When paleontologist Jin Meng uncovered a strange skull in the vast, dry expanse of northern China’s Junggar Basin in 1996, he immediately had a hunch about the favorite activity of the ancient animal it came from. The skull was robust and heavily built, with a bony plate of nearly one-inch-thick bone around the area where the animal’s forehead would have been. A few neck vertebrae Meng discovered nearby were also conspicuously thickened, implying they were built to withstand a tremendous amount of force. This new species, he realized, may have bested even dinosaurs in the violent sport of headbutting.
For years, Meng, who is now curator in charge of fossil mammals at the American Museum of Natural History in New York City, and his colleagues at the Chinese Academy of Sciences simply called their discovery guài shòu, or “strange beast.” Now the strange beast has an official name: Discokeryx xiezhi. As Meng and his colleagues described today in Science, D. xiezhi lived some 16.9 million years ago and was an early relative of modern day giraffes. Unlike living giraffes, whose necks, most researchers have traditionally thought, primarily evolved for foraging at the tops of trees, D. xiezhi’s thick skull and vertebrae were almost certainly the result of sexual competition. As the researchers surmised, D. xiezhi males butted heads over mates with a force perhaps never before seen in the animal kingdom and never seen since.

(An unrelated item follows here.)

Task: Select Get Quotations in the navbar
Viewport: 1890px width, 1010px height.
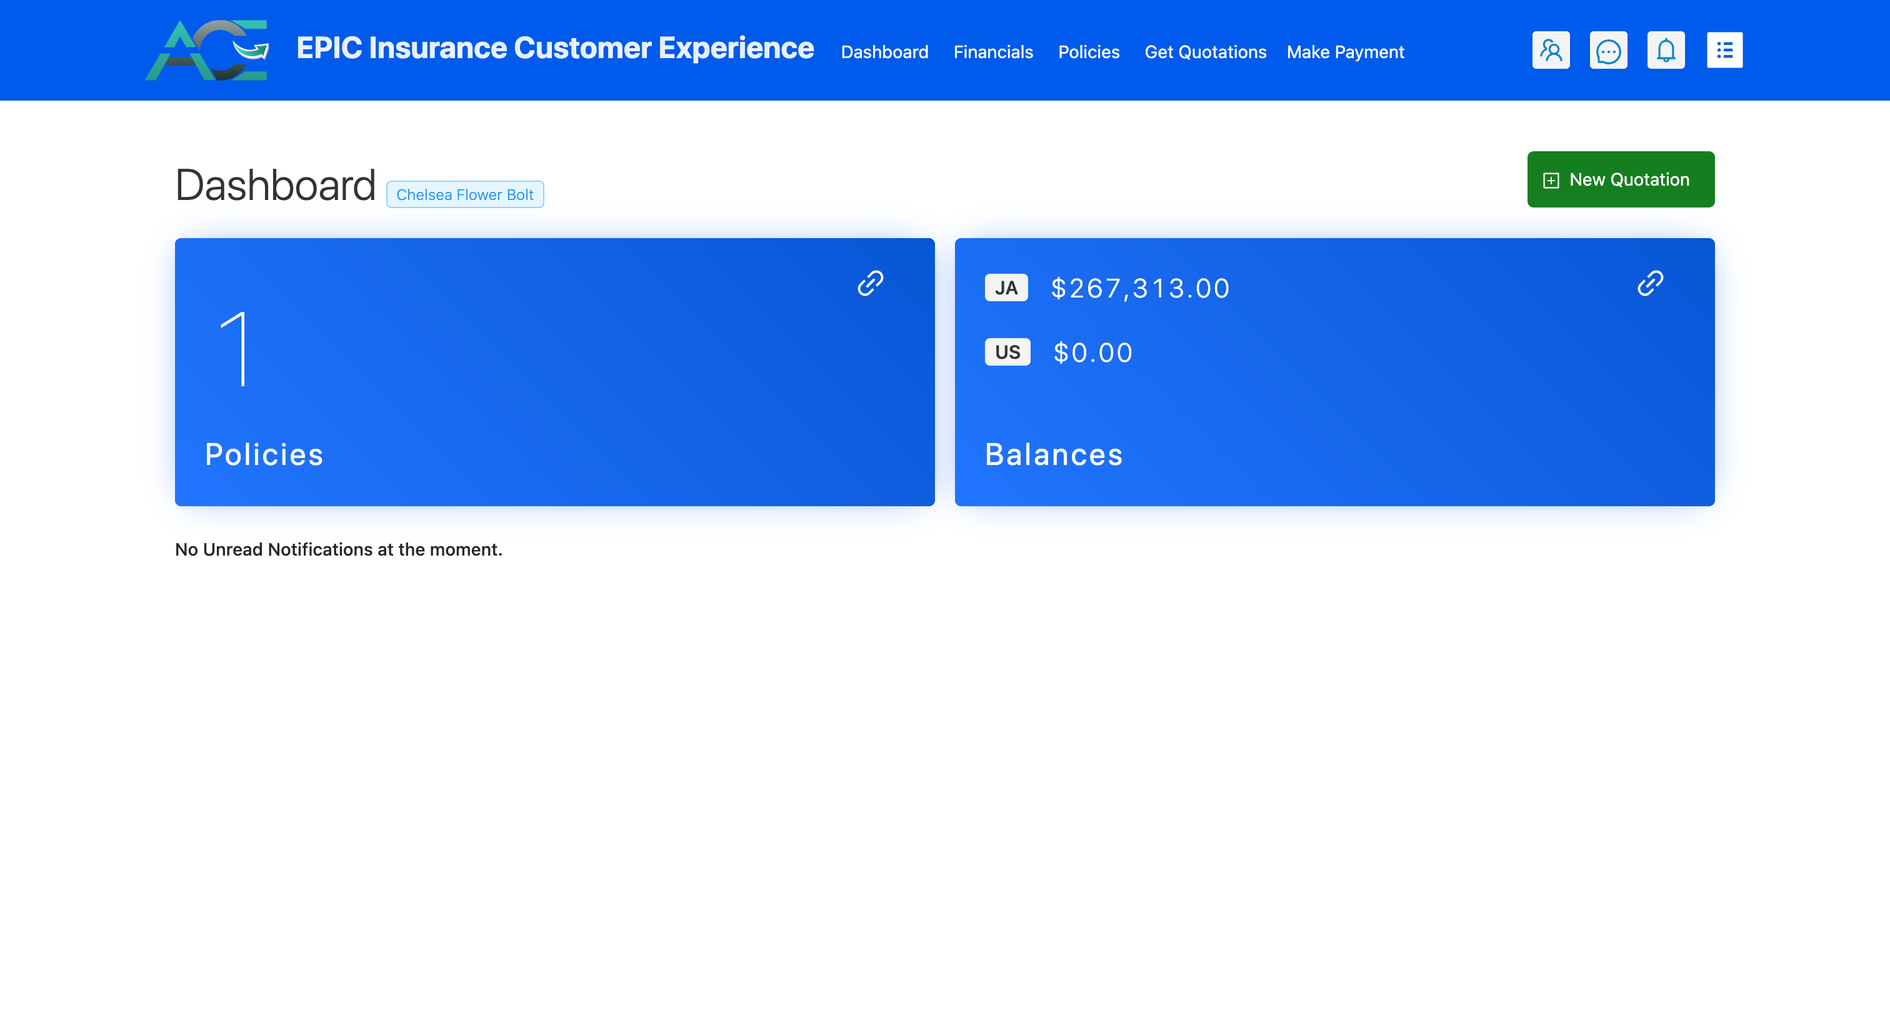Action: [x=1205, y=52]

“When we talk about giraffes, people immediately think about the elongation of the neck,” Meng says. “But this species provides another example of extreme adaptation, showing that animals—even ones that are phylogenetically related—can evolve in totally different directions.”

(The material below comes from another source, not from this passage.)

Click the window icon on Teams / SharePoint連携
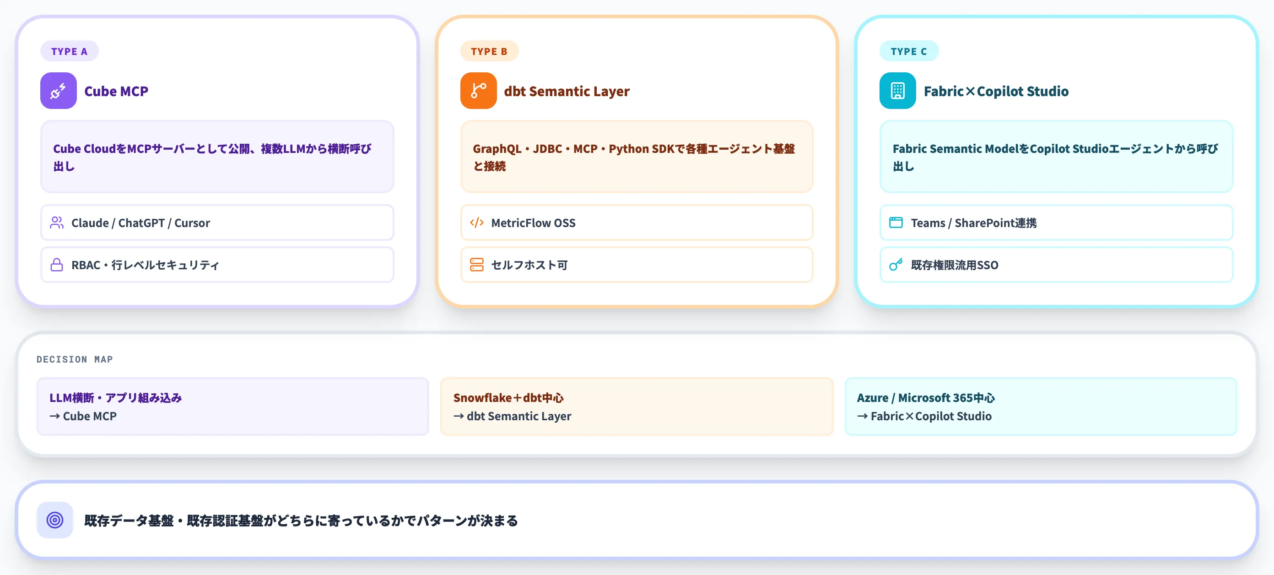The width and height of the screenshot is (1274, 575). point(896,223)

In the mid-Miocene, northern China’s contemporary desert habitat was warm, wet and suitable for a diverse suite of species to live. Meng and his colleagues used a variety of clues to piece together D. xiezhi’s story at that time. They analyzed enamel from a tooth they recovered and performed CT scans of two skulls they recovered to reveal their internal structure. The researchers also compared the animal’s remains with fossils of more than 50 other species they found in the same area, most of which were ungulates like D. xiezhi. Taken together, the evidence indicated that D. xiezhi shared some morphological characteristics with modern giraffes and was likely a grazer, perhaps feeding on a mix of leafy plants and grasses.
D. xiezhi was not that large, perhaps the size of a big sheep, but Meng and his colleagues found that the species’ head and neck were perhaps some of the strongest ever possessed by a mammal—and maybe any earlier creature, too. The researchers characterized D. xiezhi as having “the most complicated head-neck joints in mammals known to date.”
As a measure of just how extreme D. xiezhi’s headbutting morphology was, consider this comparison: Pachycephalosaurus was a dinosaur famous for headbutting—its name means “thick-headed lizard”—but dinosaur experts that Meng and his colleagues consulted with confirmed that D. xiezhi’s unique head and neck structure probably permitted it to withstand even more force.
Fierce battles for females take place among modern male giraffes (Giraffa) as well. But while D. xiezhi shares a family tree with Giraffa, modern giraffes are not direct descendants of the ancient species. Male giraffes use their neck in combat, not their head. Evolution of these elongated necks, the authors stated in the paper, might have been for fighting and not just to reach up to gain access to foliage. “Here, as in classical case studies, behavior may have strongly affected morphological evolution..., with extreme behavior leading to extreme morphological evolution in giraffoids,” they noted.
“The bottom line is that the head-neck structure in the giraffe families has high diversity, as revealed by the new fossils,” Meng says. “These specialized morphologies reflect the diverse lifestyles of these animals.”
Advait Jukar, a paleobiologist at Yale University, who was not involved in the research, observes that the evolutionary drivers of modern giraffes’ long neck is far from a settled question because female giraffes also have a long neck, and both males and females have very long limbs as well. “In reality, it was likely a combination of natural selection ... for a particular dietary preference and sexual selection in that lineage that drove the evolution of modern giraffe necks and limbs,” he says.
As for D. xiezhi, though, its “headgear almost certainly evolved as a result of sexual selection and male-male combat,” Jukar says. “If you think modern giraffes look strange, their deeper time relatives were even weirder.”